PROBLEMA BREVE A » Transcreva do texto sobre a avó o trecho que vai de "Lembro-me de ser" até "no amor incondicional.".

EXCERTO DO TEXTO »
□ □ □ □ □

Era, quase sempre, cedo. Ia, embrulhada numa manta que me protegia do frio, os 5 km que distavam de minha casa à casa da minha avó. Passava dos braços da minha mãe para os da minha avó, como quem passa de um monte de algodão doce para uma nuvem. Estava entregue. Fiquei 18 anos aos cuidados da minha avó. A melhor forma, para mim, de crescer. A minha avó, com este ninho de nuvem, libertou os meus pais para irem trabalhar. E, garanto, não há descanso maior para uma mãe que saber os seus filhos entregues à avó.

Lembro-me de ser pequenina e perguntar à minha avó se nunca ia trabalhar. Que confusão que aquilo me fazia! Iam todos trabalhar, um trabalho remunerado, e a minha avó ficava em casa comigo. Tinha todos os cuidados de que uma criança precisa, com o bónus do amor. Nunca aceitou um tostão. E ainda gastava para dar esses cuidados. O meu avô, esse, ia trabalhar para sustentar a casa. Trabalhava dia e noite. Era ele que estava responsável por levar o dinheiro para casa. E também me fazia confusão. Cresci, fiz-me mulher naquela casa, naquele quintal, nos braços dos meus avós.

A minha avó fazia – e faz – tudo por amor. Não por dinheiro. Não aprendeu a pedir dinheiro. Aprendeu a cuidar. E hoje, quando vou a casa da avó com as minhas filhas, todos os cuidados que tinha comigo, tem com elas. Foi bom crescer assim. Envolvida no afeto e no amor incondicional.      

Outros tempos, outras vontades. Na minha geração crescíamos todos – ou pelo menos a maioria – assim: com os avós. Deve ser por isso que me lembro do amor cada vez que cheiro a sopa feita pela minha avó!

Nunca ninguém contabilizou o número de horas que dedicou – e ainda dedica – à família e aos cuidados. É trabalho gratuito. O amor chega. Chegará? Ninguém conta os dias que uma mulher dedica à casa e à família. Poucas casas existem onde o homem se ocupa das tarefas domésticas. Estão cansadíssimos, ninguém lhes pede que ainda façam mais. É trabalho voluntário. Fazemo-lo porque temos amor à família, vamos ouvindo dizer por aí. Cansa. Cansa mais que o trabalho remunerado. E só depois de ser mãe é que valorizo este tipo de trabalho, ainda que tenha a meu lado um homem decente que partilha comigo todas as tarefas relacionadas com a casa e com as filhas. E não me venham dizer que os homens estão mais cansados que as mulheres, porque as suas profissões são mais pesadas, e que precisam de mais descanso. Não é assim. O que se passa é que não querem saber. É tão mais confortável chegar a casa e ir para o sofá. Não estar preocupado com tarefas domésticas, com os banhos dos filhos, com o jantar! Sinal dos tempos é que cada vez há mais homens que não abdicam destes cuidados aos filhos. Contudo ainda são poucos. Muito poucos.

□ □ □ □ □

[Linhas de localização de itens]
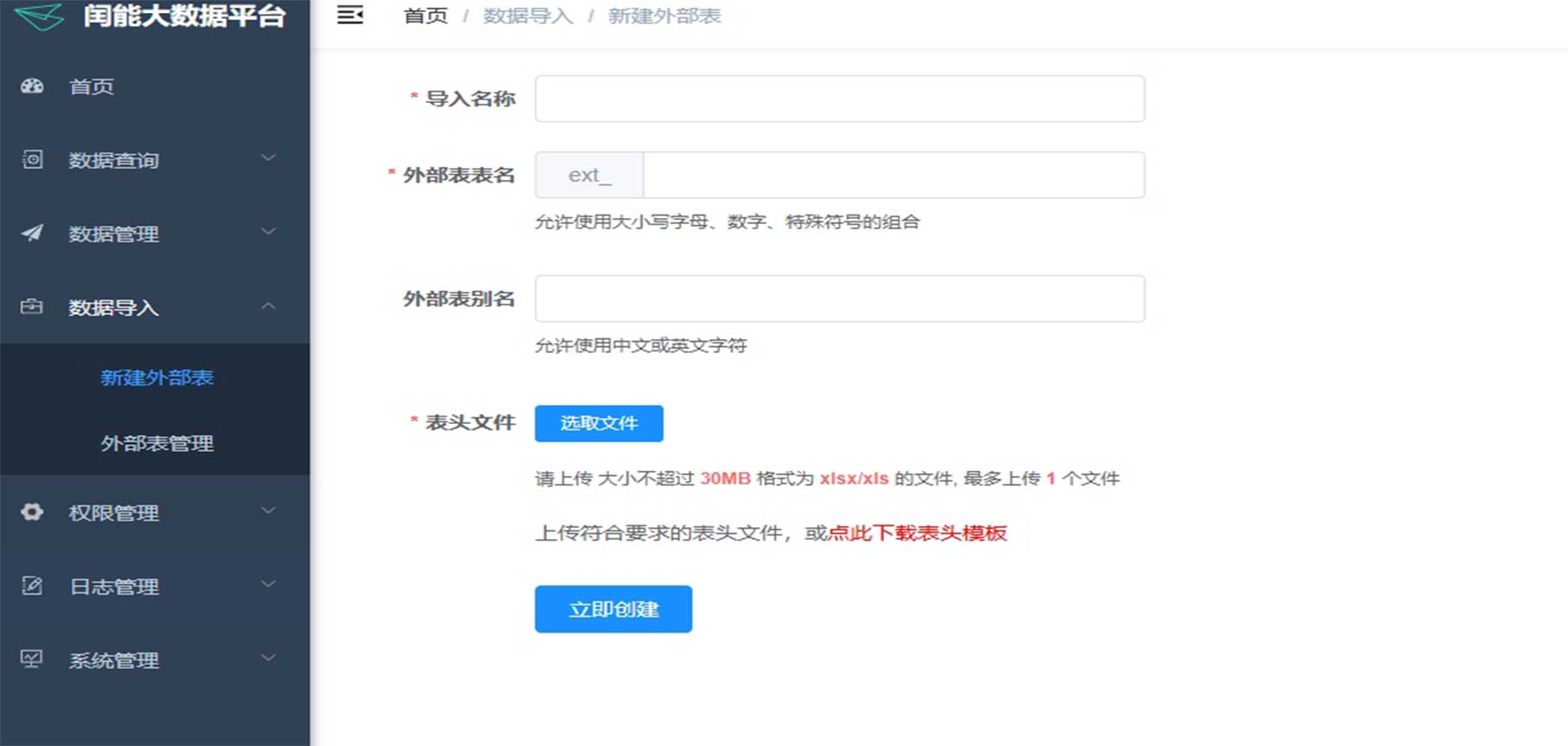The width and height of the screenshot is (1568, 746).
Task: Expand the 数据查询 submenu chevron
Action: 268,158
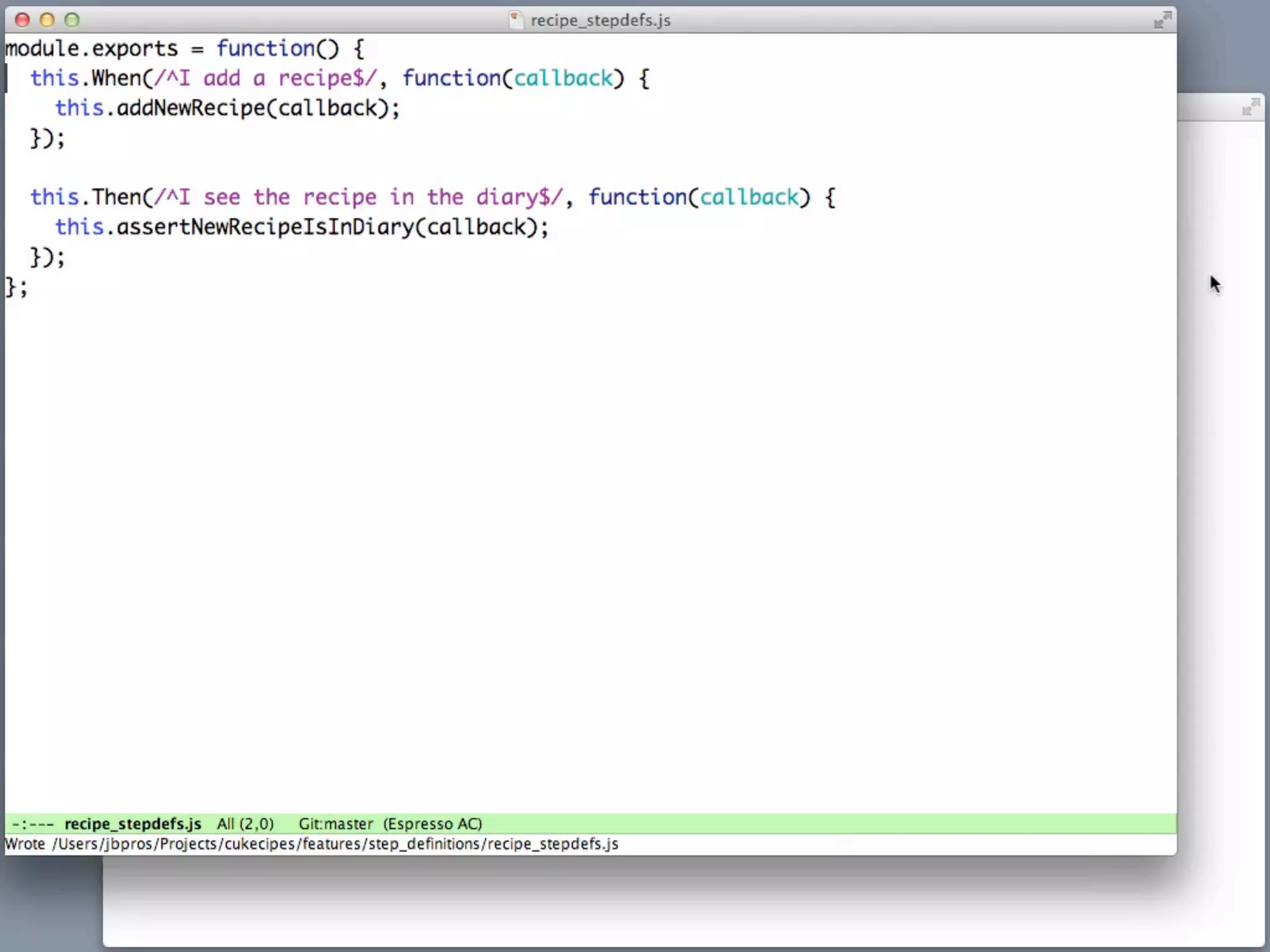Click Espresso AC major mode label
Viewport: 1270px width, 952px height.
click(432, 824)
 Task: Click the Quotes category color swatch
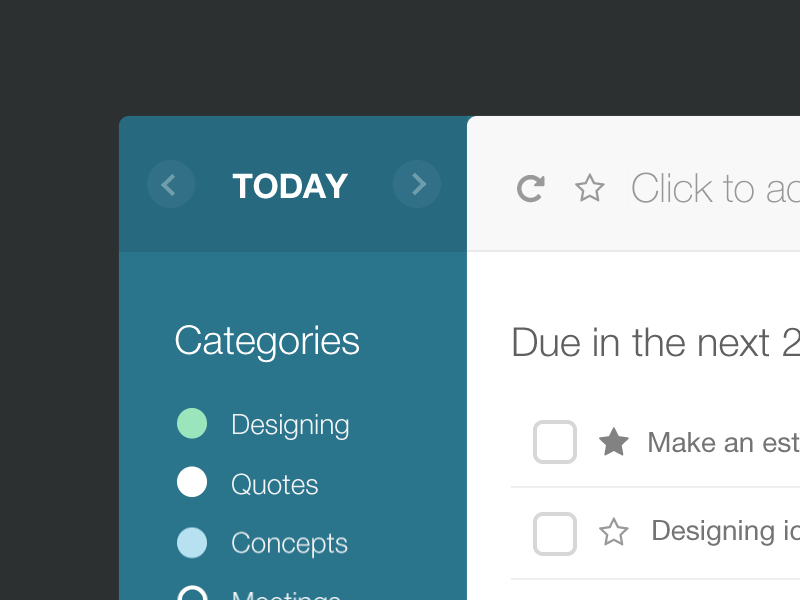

□ □ □ □ □

PROBLEMA BREVE B » Encontre e copie todas as linhas que contêm a palavra "Task", tendo em conta a distinção entre maiúsculas e minúsculas.

RESPOSTA ESCRITA A »
Lembro-me de ser pequenina e perguntar à minha avó se nunca ia trabalhar. Que confusão que aquilo me fazia! Iam todos trabalhar, um trabalho remunerado, e a minha avó ficava em casa comigo. Tinha todos os cuidados de que uma criança precisa, com o bónus do amor. Nunca aceitou um tostão. E ainda gastava para dar esses cuidados. O meu avô, esse, ia trabalhar para sustentar a casa. Trabalhava dia e noite. Era ele que estava responsável por levar o dinheiro para casa. E também me fazia confusão. Cresci, fiz-me mulher naquela casa, naquele quintal, nos braços dos meus avós.

A minha avó fazia – e faz – tudo por amor. Não por dinheiro. Não aprendeu a pedir dinheiro. Aprendeu a cuidar. E hoje, quando vou a casa da avó com as minhas filhas, todos os cuidados que tinha comigo, tem com elas. Foi bom crescer assim. Envolvida no afeto e no amor incondicional.

RESPOSTA ESCRITA B »
Task: Expand the 数据查询 submenu chevron
 Task: Click the Quotes category color swatch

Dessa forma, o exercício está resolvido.